PROVIDED INFORMATION Start Marker

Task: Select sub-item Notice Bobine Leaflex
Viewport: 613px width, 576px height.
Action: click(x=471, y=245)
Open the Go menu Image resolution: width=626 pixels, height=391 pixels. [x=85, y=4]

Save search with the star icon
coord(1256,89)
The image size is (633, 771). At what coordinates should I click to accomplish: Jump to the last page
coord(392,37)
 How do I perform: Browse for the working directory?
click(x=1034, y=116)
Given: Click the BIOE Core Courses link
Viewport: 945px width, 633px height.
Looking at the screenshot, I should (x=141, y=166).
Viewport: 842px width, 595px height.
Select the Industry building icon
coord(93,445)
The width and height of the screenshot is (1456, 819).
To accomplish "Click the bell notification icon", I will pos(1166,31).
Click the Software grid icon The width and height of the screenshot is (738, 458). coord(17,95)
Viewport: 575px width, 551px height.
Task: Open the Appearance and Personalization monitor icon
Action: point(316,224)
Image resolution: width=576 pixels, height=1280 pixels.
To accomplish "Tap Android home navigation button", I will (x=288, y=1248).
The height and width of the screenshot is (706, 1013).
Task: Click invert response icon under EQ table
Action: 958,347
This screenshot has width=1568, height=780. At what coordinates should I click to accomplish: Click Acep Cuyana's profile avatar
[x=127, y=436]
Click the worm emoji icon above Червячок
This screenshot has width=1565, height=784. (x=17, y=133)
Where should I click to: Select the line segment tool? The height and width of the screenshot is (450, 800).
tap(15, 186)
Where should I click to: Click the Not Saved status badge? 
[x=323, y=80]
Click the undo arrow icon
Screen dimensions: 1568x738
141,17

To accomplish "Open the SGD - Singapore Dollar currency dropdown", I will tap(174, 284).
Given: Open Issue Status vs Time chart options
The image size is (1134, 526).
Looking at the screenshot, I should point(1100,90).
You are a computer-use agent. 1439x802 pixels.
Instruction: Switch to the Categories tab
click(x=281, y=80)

PROVIDED INFORMATION End Marker

• **ASSIGNMENT**
Reproduce only the lines above, starting at the line with "Viewport: 842px width, 595px height." and ending at the line with "Image resolution: width=576", exactly as written.

• **OUTPUT BELOW**
Viewport: 842px width, 595px height.
Select the Industry building icon
coord(93,445)
The width and height of the screenshot is (1456, 819).
To accomplish "Click the bell notification icon", I will pos(1166,31).
Click the Software grid icon The width and height of the screenshot is (738, 458). coord(17,95)
Viewport: 575px width, 551px height.
Task: Open the Appearance and Personalization monitor icon
Action: point(316,224)
Image resolution: width=576 pixels, height=1280 pixels.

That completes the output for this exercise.